Dentro do conjunto de possibilidades, o campo mais promissor para pesquisas em culturas alimentares digitais é a mineração de dados via linguagens de programação, ou seja, método formado por um conjunto de regras sintáticas e semânticas, de implementação de um código fonte, que pode ser transformado em um programa de computador como instruções para coleta de dados em plataformas de mídias digitais.

Entre as inúmeras possibilidades, destacamos as linguagens de programação Python e a R, ambas gratuitas e de código aberto, ou seja, qualquer pesquisador pode colaborar com desenvolvimento da linguagem, conforme o LARHUD (2002). A primeira foi criada, em 1989 por Guido van Rossum, com o objetivo de desenvolver um caminho para ampliar a produtividade dos programadores. Na atualidade, a Python é utilizada tanto por cientistas de dados, quanto por profissionais de diversas áreas do conhecimento, inclusive das ciências humanas. A linguagem conta com uma grande quantidade de bibliotecas, que podem ser aplicadas em todas as plataformas online, muito úteis à pesquisa em mídias digitais. Já a linguagem R é amplamente utilizada entre estatísticos e cientistas de dados para desenvolver softwares de estatística e análise de dados, e também apresenta grande potencial para acesso de dados via web scraping (“raspagem de dados”) e Application Program Interface (API).
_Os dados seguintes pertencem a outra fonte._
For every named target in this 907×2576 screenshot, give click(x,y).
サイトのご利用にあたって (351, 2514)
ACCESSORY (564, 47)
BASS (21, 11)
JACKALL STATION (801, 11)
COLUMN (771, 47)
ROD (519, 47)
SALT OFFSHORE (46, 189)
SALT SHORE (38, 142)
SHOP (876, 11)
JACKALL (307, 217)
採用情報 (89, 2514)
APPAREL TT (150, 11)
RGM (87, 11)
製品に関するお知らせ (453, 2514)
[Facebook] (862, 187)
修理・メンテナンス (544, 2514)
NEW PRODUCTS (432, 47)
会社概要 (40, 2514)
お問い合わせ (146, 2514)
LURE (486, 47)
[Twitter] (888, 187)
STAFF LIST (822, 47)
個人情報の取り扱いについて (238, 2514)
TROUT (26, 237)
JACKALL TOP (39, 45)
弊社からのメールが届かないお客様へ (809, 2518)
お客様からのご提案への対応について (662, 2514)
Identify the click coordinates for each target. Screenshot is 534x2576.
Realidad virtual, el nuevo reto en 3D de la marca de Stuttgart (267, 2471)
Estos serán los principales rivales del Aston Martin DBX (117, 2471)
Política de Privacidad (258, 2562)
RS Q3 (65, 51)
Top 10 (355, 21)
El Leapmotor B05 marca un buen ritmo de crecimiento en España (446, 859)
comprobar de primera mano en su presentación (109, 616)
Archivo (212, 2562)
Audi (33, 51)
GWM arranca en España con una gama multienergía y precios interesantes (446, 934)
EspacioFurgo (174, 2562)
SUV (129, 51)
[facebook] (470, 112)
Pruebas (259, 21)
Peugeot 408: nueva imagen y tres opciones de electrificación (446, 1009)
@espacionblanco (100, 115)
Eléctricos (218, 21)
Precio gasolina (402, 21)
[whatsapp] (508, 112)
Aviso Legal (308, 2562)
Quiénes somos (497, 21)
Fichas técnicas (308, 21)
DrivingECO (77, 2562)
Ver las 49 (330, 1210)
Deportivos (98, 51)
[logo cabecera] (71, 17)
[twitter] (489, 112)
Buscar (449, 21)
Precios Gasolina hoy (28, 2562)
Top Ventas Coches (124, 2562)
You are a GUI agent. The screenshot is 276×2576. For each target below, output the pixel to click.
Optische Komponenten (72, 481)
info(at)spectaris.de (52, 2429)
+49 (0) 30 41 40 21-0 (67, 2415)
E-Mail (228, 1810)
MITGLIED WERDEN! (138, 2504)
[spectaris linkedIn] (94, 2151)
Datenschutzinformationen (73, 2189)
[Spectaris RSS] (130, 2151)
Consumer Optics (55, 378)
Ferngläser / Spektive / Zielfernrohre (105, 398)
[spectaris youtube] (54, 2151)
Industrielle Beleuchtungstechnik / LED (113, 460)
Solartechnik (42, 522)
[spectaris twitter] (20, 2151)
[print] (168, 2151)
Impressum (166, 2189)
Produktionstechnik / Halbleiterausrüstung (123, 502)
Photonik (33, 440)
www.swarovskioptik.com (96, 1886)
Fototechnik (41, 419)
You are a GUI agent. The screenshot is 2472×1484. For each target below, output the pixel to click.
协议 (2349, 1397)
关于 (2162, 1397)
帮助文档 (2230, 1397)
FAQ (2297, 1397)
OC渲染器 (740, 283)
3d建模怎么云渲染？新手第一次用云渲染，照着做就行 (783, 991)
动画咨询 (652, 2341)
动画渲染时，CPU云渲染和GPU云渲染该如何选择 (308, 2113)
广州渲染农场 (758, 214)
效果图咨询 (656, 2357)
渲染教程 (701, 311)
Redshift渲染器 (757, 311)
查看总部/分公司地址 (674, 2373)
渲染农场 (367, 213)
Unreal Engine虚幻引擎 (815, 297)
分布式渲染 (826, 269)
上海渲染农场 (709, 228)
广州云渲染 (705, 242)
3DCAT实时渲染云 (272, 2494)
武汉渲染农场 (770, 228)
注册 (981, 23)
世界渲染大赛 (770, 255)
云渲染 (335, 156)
A escolha das estratégias metodológicas passa por opções éticas e pode produzir resultados bem diferentes. A comunicação direta com as APIs é mais coerente com a privacidade dos usuários (“termos e condições”). Já a web scraping apresenta o potencial para acessar quantidade maiores de dados, no entanto o método pode representar, em diversos cenários, violação dos termos de serviço da maioria das plataformas de mídia social.
Além destas referências iniciais, o Mesa Digital conta com outras inspirações, tais como: www.manchetometro.com.br, www.lab404.ufba.br, www.labic.net e www.labhd.ufba.br.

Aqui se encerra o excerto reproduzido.